Which poets are your biggest influences? Have you discovered any new ones since you were last interviewed by Write Out Loud, in 2016?
I still enjoy Browning and other literary giants, such as Sylvia Plath, Emily Dickinson, Elizabeth Bishop, and Allen Ginsberg. But I have discovered new influences since 2016, some being: Harryette Mullen and Ofelia Zepeda. I also watch a lot of slam poetry on YouTube and never cease to be amazed by the passionate voices and extremely valid messages. Crystal Valentine, Lily Myers, and Katie Makkai are a few of my favourites.
You also said back then that you had not performed your poetry much live. Is that still the case?
Unfortunately, I am still not much of a performer. I prefer to write and I often attend open mic nights to watch. However, I perform every now and again at walk-in venues. I finished my degree at the University of East Anglia a few weeks ago, so I will try to make more of a habit out of performing this year - now that I am back home.
Do you think your poetic style is still evolving? Has the subject matter changed?

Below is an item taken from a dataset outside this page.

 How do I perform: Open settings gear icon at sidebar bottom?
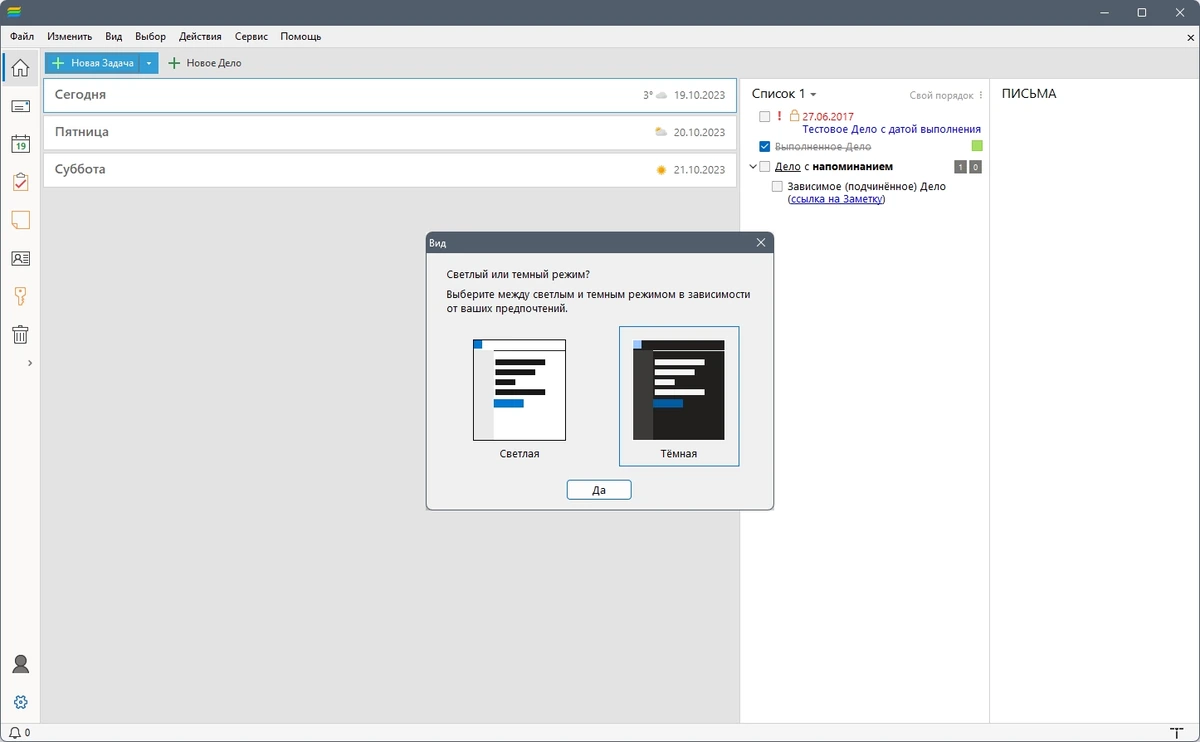pyautogui.click(x=20, y=702)
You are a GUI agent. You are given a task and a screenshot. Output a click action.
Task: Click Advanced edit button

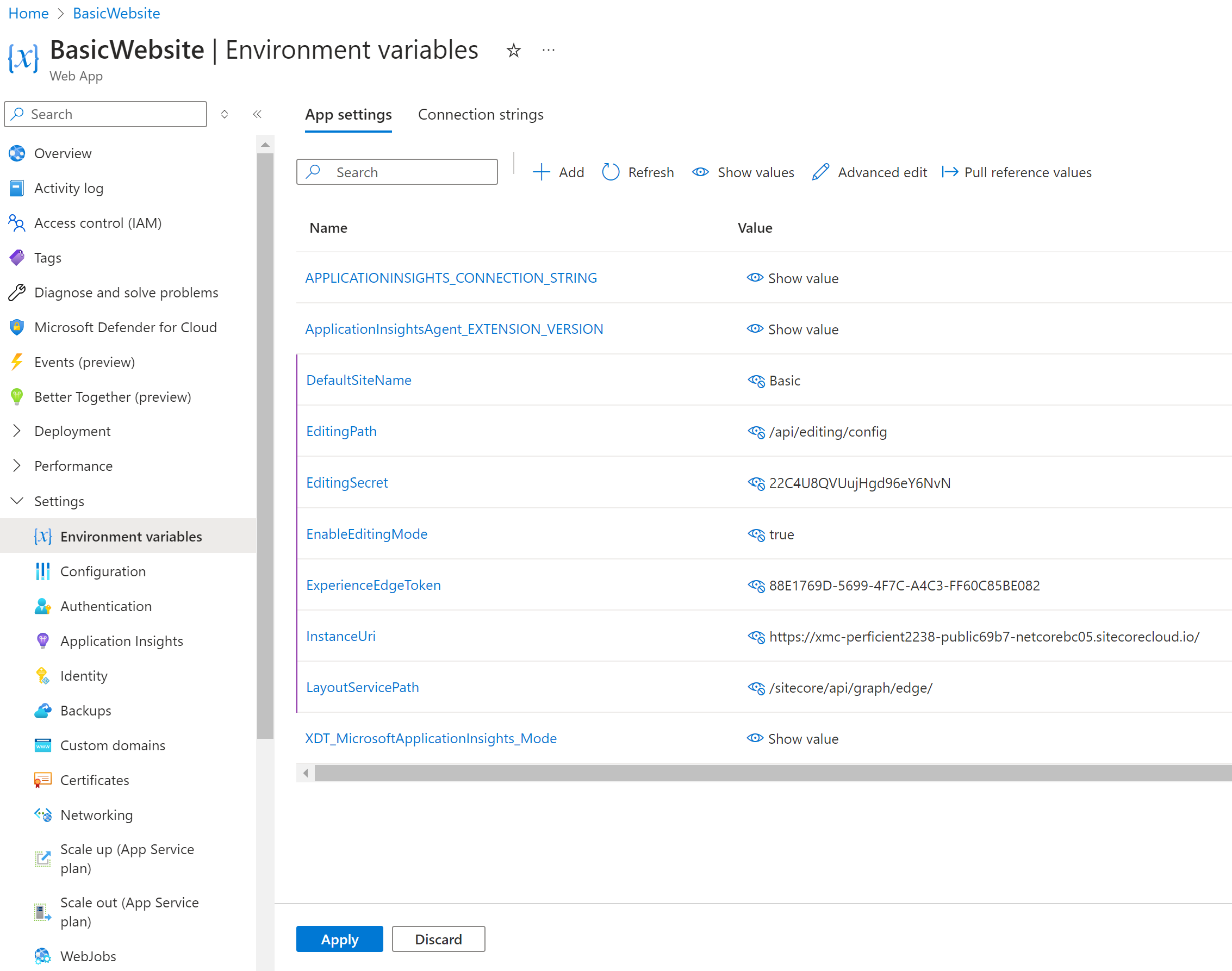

I am still inspired by social politics regarding inclusive feminism, family, relationships, LGBTQI+, class, race, disability and gender. As an egalitarian, I think these topics will always remain close to my heart. I am passionate about them, but they also interest me, so they continue to influence my writing (whether this is through poetry, prose or essay form).
My poetic style is still evolving. My poems have become much more “free verse” than they originally were. However, when I first stopped writing according to rhyme schemes, I almost completely abandoned rhyme. Recently, I have returned to rhyme and rhythm, but I use it flexibly and according to the voice or purpose of the poem, which might appear sporadic when compared to regimented rhyme schemes. I’ve learned to adapt the structure of my poems based on their content; I enjoy for my form and content to be reflective of one another. I’ve also realised the power of sound outside of rhyme and rhythm. For instance, employing homophones, heteronyms, plosives, fricatives and alliteration can sound satisfying, create puns, and imply new meanings within the poem.
MY POINT IS CIRCULAR
by Alexandra Parapadakis
My mouth took some months to bloom
My words took some weeks to flower
You and I do not speak different languages
We possess different meanings
“What is the curl of your tongue?
What is the grind of your teeth?
What is the bow in your brows?
What do you mean?”
Your bottom line is neat and fine
Your ballpoint pen bullet-proof
My point is a right wrong angle
My point is obtuse, round, circular?
My purpose is personal
Like a signature
Decoded differently by all
Is that what I mean?
No, you! Not me
“But didn’t she?
My pen wavers again
Yours has finished writing
Or maybe it never needed to begin
My claim is paper thin
With a sharpened pencil you can break its skin
What did you mean?
What did you mean?
Did you mean it?
I have twisted my argument into a poem
And someone else has into a haiku, crossword, word search…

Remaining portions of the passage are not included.